In the days leading up to Maryland’s season opener against South Florida, men’s soccer coach Sasho Cirovski lowered expectations. 

“I think there will be some growing pains for this team a little bit,” Cirovski said, “because we did replace a lot at the back, in the midfield and up front.” 

But in Thursday night’s match, there were few signs of the disconnect Cirovski alluded to. While the Terps struggled going forward in the opening exchanges, their performance was a cerebral one, showing  tactical and mental toughness to overcome an organized and physical USF squad. 

Here’s a look at a few areas of importance for last night’s opener, along with a tactical breakdown of Maryland’s performance: 


Prior to the season, Cirovski pledged that Maryland would work doggedly off the ball and press high up the pitch. On Thursday, Maryland made good on his promise. With numerous new faces in the starting lineup, pressing as a unit was always going to be a challenge. Yet the Terps excelled in that area, cutting off passing lanes and forcing USF to play numerous long balls. 

The duo of striker Eric Matzelevich and attacking midfielder Luke Brown combined successfully to force turnovers in the final third. Matzelevich’s engine and Brown’s tactical instincts created a deadly duo for Maryland’s pressing game. They covered ground efficiently, forcing an inexperienced USF team into mistakes despite being outnumbered. 

But there was more to Maryland’s pressing and organization than that in the final third. Though rarely hit on the break, the Terps’ defense worked well in transition, and forced backpasses. The front four then collapsed on the defense, leaving USF no option but to send the ball back into Maryland’s half. 

Midfield Crowding 

It’s not atypical for a visiting squad to set up defensively at Ludwig Field. USF followed the pattern as many before them. When they had the ball, they counterattacked in a 3-5-2 formation. However, without it, they played a rigid and organized 5-4-1. This created numerous problems for Maryland. First, it gave Matzelevich few channels to run into, and he was often battling one-on-one against strong center backs. 

It also cut off outlets to Brown and the wingers to play short passes. This forced Maryland to knock the ball around the defense, trying to find gaps in a disciplined USF setup. The visitors organized two deep-lying lines of five, known as a low block. Facing a disciplined opposition, Maryland sometimes lost patience and resorted to more direct soccer. And although center backs Johannes Bergmann and Brett St. Martin are comfortable playing long balls, it’s not Maryland’s optimum method of attack. 

Another method of attack was for the Terps to send full backs Matt Di Rosa and Ben Di Rosa up the wings, surging at the USF defense.
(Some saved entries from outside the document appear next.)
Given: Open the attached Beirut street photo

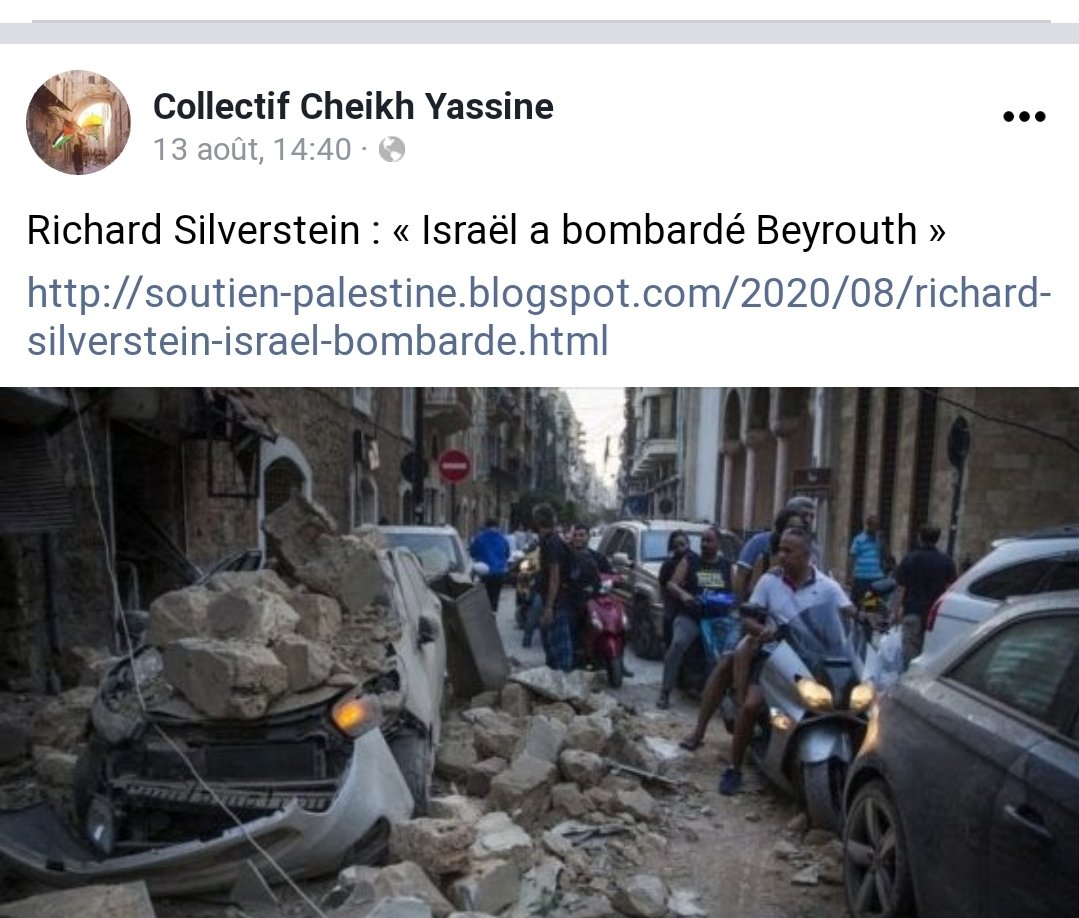Looking at the screenshot, I should coord(540,652).
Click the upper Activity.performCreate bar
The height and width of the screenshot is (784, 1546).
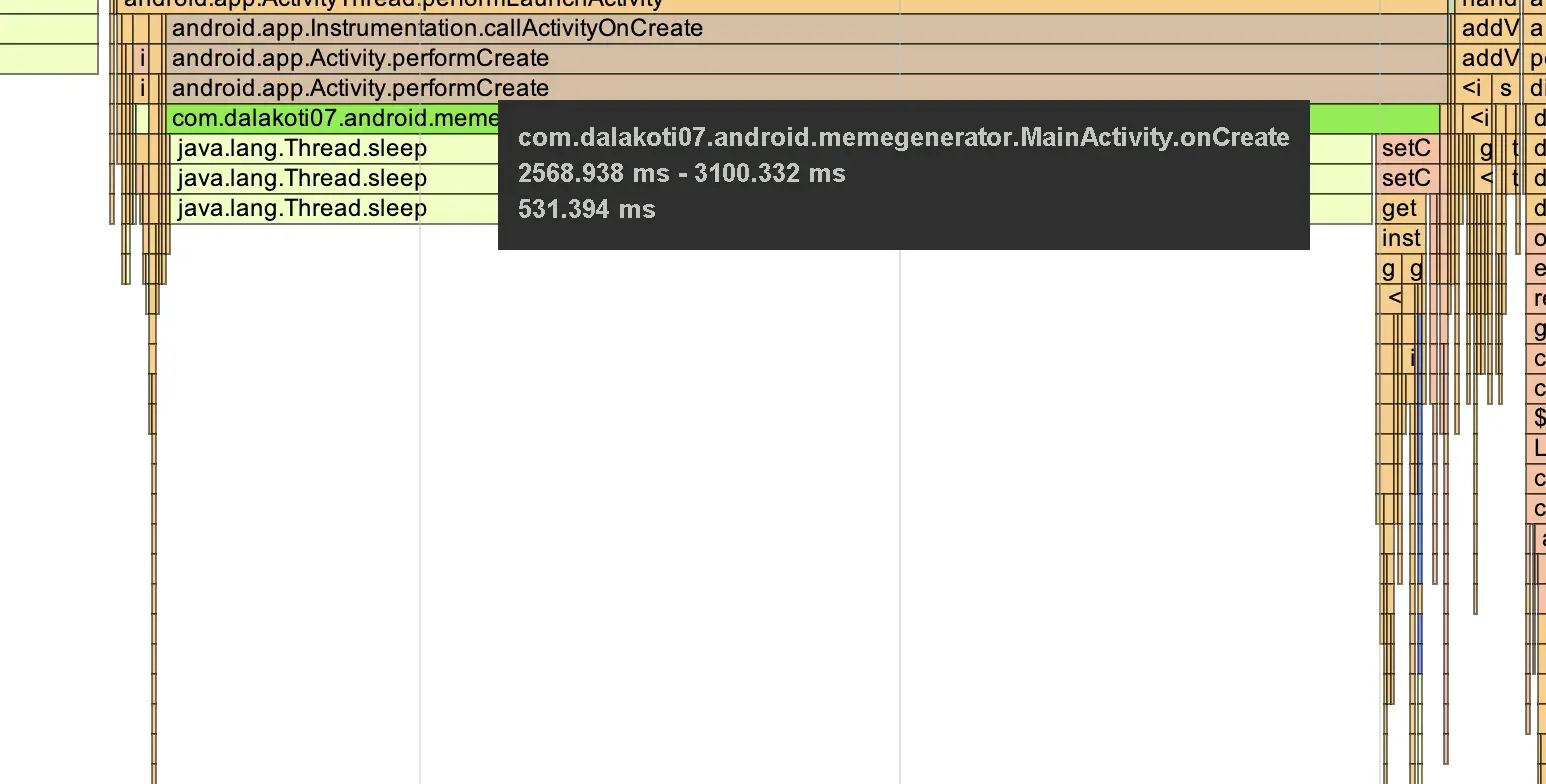coord(800,59)
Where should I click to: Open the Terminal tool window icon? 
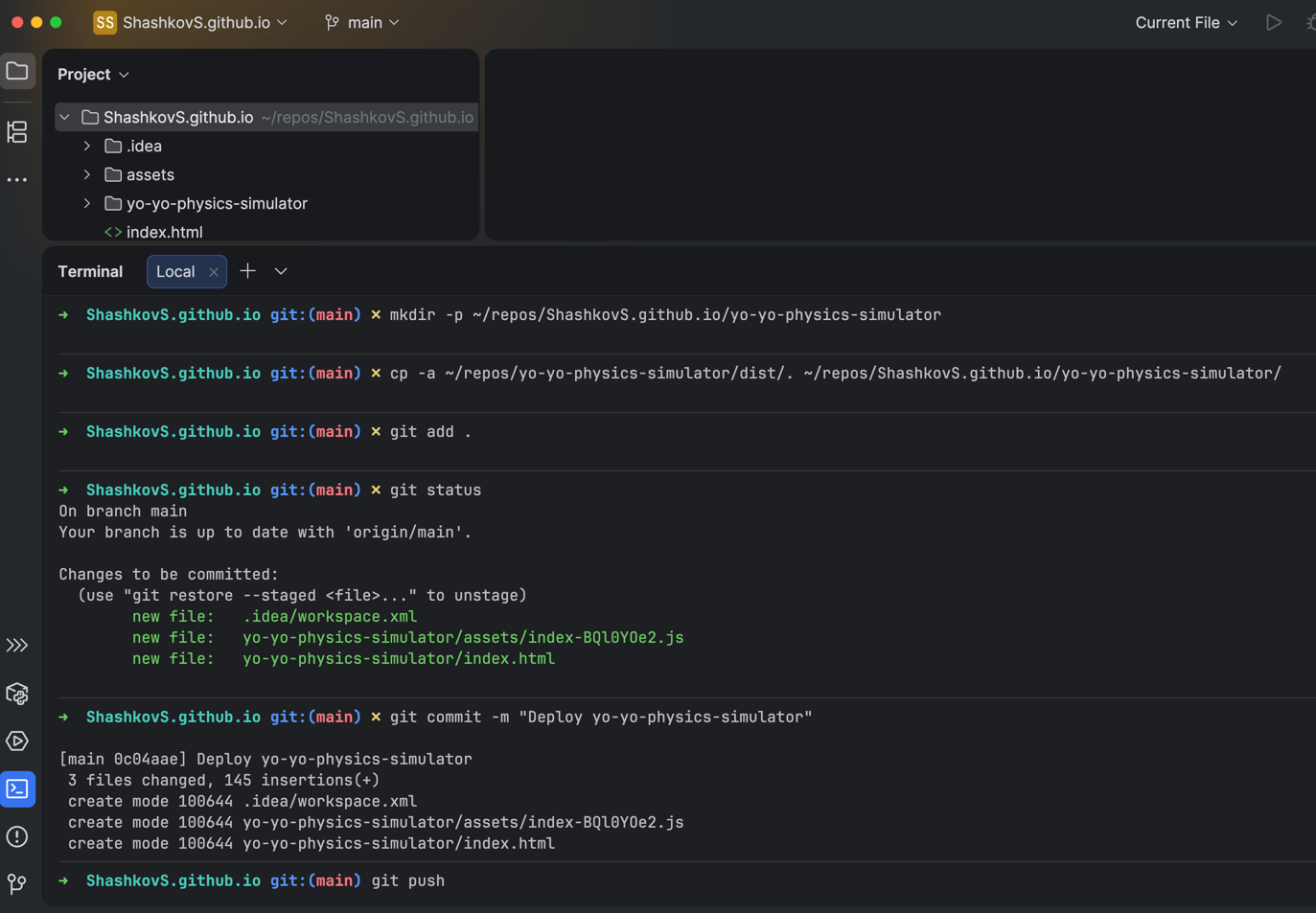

For sheer volume of numbers in the final third, the strategy was effective. Still, the visitors remained disciplined and shepherded attacks away from goal. 

It’s no surprise, then, that the Terps’ only goal came from a set piece. Crognale took numerous attempts to get his corners right, but finally found Malcom Johnston on a curled cross. 

Midfield Versatility

One of the key traits of Maryland’s midfield is its versatility. Brayan Padilla, Nick Richardson, Brown and Crognale are all able to play multiple positions. That worked in Maryland’s favor on Thursday. Cirovski frequently changed his attacking midfield and wing options, providing fresh legs and giving USF different matchups. And the Terps were able to maintain the same shape with different units in. 

Despite the numerous changes, the pressing game remained intact. A short preseason combined with a high-energy play style suggested tht Maryland may struggle to maintain the same level of intensity late in the game. The bench stifled any qualms that Maryland may lose its edge. Padilla was the perfect example, spending time at the no. 10 as well as on both wings — pressing with aplomb at all three.  

While USF made Maryland work hard for the win, the Terps played a disciplined and tactically sharp 90 minutes. It were often frustrated, but Maryland stuck to its high press and possession-based play style. And in the 70th minute, The Terps were finally rewarded. They will likely have to repeat the same kinda of performance many times at Ludwig Field — teams will come and defend relentlessly. But Maryland showed the mental fortitude to wear down its opponent — and any growing pains were minimized.